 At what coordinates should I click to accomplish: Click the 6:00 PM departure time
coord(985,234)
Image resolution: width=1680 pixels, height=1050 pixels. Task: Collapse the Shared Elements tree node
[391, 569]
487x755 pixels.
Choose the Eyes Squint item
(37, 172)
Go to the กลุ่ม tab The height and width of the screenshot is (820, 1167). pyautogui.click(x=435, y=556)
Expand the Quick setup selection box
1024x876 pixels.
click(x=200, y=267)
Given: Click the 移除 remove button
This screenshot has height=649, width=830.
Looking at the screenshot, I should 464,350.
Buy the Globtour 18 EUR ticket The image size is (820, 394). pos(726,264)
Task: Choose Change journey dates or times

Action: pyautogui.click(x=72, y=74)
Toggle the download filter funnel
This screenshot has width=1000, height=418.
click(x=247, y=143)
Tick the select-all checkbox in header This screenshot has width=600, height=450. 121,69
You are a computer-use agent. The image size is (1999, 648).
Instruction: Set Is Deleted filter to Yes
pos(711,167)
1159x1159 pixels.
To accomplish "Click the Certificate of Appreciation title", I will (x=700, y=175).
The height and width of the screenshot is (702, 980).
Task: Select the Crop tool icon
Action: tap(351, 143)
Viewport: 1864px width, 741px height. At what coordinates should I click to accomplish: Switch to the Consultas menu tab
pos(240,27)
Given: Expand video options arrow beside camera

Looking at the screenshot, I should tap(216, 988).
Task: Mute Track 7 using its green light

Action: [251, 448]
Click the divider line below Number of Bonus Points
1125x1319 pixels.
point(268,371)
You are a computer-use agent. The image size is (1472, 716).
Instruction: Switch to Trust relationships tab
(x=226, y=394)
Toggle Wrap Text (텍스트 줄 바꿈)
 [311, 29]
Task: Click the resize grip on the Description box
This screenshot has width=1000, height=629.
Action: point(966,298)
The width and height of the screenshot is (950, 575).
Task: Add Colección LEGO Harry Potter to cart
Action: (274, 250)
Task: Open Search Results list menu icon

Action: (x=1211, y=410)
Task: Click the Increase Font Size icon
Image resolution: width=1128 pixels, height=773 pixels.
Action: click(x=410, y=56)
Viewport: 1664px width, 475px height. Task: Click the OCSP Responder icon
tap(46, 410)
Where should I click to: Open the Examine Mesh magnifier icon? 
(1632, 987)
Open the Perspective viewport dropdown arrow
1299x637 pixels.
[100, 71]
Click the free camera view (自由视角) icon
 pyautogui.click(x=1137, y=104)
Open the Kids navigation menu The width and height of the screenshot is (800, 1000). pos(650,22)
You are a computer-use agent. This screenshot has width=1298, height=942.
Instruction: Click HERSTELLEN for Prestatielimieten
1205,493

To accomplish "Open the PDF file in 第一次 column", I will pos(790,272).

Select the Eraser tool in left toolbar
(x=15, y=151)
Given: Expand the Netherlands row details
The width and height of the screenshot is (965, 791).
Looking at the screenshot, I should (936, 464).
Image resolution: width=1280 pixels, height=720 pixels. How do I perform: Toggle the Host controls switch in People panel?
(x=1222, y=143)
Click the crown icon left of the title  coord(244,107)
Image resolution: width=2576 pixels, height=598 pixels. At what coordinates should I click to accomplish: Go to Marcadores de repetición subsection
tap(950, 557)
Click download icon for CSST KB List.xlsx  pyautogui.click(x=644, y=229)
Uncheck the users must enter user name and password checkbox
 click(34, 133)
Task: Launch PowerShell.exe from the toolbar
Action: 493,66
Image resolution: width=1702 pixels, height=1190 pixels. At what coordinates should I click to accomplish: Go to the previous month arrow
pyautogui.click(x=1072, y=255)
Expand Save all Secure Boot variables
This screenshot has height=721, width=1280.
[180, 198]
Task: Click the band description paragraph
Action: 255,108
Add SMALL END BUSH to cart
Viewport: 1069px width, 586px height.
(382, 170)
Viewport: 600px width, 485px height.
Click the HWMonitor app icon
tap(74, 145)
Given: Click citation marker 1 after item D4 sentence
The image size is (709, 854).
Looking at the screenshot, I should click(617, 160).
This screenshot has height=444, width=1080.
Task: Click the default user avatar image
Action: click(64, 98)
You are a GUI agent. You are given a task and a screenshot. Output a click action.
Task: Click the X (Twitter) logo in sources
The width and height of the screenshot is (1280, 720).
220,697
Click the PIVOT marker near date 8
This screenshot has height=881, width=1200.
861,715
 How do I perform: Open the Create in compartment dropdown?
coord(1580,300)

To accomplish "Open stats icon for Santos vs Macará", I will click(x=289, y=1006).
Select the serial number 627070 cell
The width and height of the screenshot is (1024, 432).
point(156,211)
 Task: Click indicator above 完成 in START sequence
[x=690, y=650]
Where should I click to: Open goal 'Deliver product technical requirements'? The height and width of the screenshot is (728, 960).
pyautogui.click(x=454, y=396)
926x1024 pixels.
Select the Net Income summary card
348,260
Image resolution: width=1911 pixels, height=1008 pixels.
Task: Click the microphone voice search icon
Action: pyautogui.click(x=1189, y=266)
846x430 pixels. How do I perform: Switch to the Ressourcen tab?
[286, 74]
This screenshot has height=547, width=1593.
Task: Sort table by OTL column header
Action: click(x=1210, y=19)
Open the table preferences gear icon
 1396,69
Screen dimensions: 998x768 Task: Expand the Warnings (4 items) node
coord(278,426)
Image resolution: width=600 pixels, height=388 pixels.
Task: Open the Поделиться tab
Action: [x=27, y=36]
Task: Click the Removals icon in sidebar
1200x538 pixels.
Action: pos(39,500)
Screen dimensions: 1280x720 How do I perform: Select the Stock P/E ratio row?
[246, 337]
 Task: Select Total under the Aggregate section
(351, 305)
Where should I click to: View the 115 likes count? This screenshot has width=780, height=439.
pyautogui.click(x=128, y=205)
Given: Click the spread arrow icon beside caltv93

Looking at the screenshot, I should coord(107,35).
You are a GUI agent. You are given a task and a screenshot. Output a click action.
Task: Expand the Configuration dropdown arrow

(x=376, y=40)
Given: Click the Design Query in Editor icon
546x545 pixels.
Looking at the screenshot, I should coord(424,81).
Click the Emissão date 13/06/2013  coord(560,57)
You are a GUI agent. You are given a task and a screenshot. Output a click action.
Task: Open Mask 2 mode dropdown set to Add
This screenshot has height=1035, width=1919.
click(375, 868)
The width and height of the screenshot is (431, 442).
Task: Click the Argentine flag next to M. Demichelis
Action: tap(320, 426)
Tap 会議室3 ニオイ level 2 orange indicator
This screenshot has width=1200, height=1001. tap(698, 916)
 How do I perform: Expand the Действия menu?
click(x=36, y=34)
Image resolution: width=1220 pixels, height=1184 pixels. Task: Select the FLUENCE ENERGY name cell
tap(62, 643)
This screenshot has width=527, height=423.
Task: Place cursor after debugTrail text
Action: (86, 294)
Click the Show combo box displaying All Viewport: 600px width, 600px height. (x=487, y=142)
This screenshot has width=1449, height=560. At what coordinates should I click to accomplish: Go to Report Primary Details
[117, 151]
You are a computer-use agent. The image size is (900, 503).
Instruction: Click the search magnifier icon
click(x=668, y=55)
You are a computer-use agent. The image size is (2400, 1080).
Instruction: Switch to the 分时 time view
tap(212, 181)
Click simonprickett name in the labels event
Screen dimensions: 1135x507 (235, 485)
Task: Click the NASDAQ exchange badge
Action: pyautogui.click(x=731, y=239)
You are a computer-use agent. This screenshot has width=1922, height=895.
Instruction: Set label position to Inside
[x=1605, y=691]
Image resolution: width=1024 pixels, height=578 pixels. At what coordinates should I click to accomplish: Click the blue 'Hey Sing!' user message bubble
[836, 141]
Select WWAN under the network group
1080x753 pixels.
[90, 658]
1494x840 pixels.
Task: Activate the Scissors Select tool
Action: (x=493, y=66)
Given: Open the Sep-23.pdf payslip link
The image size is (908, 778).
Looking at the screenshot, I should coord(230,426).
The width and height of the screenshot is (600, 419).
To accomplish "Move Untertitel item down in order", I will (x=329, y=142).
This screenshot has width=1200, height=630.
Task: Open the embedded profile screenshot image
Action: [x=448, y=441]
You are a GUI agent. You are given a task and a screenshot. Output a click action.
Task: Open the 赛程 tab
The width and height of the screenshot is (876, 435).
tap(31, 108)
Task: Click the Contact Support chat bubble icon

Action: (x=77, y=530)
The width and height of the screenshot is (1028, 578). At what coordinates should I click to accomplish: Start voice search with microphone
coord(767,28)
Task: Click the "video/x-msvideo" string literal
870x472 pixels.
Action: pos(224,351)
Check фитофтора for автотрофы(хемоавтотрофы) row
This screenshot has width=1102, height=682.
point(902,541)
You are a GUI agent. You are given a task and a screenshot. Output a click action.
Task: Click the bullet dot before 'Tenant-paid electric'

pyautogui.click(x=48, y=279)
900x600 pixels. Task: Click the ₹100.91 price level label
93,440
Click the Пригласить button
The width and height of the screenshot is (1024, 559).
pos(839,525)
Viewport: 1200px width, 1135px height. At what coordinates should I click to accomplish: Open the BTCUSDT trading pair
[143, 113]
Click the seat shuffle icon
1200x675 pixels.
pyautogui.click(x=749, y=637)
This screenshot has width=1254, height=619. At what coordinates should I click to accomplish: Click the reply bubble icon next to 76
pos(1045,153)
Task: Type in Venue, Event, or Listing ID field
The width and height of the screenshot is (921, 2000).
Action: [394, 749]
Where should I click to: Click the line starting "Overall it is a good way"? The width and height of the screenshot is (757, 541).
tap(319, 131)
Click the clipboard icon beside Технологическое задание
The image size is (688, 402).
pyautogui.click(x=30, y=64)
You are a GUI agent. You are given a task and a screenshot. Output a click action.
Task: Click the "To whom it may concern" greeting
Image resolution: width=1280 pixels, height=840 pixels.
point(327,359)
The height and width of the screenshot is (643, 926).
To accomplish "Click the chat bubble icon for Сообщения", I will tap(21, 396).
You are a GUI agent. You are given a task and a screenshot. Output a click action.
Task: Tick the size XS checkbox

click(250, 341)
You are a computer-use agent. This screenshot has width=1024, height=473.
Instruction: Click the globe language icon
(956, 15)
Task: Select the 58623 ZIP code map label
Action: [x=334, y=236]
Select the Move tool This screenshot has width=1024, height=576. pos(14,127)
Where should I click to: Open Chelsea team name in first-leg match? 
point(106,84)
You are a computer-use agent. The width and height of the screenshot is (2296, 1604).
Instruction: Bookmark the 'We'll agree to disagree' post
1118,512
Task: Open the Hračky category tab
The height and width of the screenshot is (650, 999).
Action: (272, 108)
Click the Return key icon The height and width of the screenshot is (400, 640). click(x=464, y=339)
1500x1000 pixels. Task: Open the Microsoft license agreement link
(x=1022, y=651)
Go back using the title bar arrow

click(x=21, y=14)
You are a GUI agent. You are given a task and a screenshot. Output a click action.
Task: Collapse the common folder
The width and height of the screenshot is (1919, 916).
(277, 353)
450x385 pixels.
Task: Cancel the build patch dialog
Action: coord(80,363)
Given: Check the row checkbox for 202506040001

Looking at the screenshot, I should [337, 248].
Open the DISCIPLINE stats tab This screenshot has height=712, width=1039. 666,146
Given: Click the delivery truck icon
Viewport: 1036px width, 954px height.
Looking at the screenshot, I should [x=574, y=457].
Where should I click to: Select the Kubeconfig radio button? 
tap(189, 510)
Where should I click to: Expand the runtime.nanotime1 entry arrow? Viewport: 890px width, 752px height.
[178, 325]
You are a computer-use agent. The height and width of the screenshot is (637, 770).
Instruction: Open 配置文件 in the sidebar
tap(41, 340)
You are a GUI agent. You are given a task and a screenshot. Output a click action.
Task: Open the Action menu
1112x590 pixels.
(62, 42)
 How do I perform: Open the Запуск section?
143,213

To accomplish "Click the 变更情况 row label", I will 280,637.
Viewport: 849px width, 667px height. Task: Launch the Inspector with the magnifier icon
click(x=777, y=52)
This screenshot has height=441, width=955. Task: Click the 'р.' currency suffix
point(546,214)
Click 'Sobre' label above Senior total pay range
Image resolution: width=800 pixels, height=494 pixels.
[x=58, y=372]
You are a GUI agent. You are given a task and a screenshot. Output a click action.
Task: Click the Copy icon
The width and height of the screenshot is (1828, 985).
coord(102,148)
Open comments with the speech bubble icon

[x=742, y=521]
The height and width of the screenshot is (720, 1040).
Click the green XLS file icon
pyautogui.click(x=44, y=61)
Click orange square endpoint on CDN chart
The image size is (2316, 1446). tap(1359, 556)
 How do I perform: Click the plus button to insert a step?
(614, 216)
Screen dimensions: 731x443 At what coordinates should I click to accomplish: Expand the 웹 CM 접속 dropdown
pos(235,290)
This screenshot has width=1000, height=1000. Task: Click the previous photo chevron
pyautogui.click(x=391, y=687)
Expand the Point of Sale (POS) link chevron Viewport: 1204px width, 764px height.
========
> **TASK TO CARRY OUT**:
Could you find every line in the records above that has the string "marker" and copy it?

> **EXPECTED OUTPUT**:
Given: Click citation marker 1 after item D4 sentence
Click the PIVOT marker near date 8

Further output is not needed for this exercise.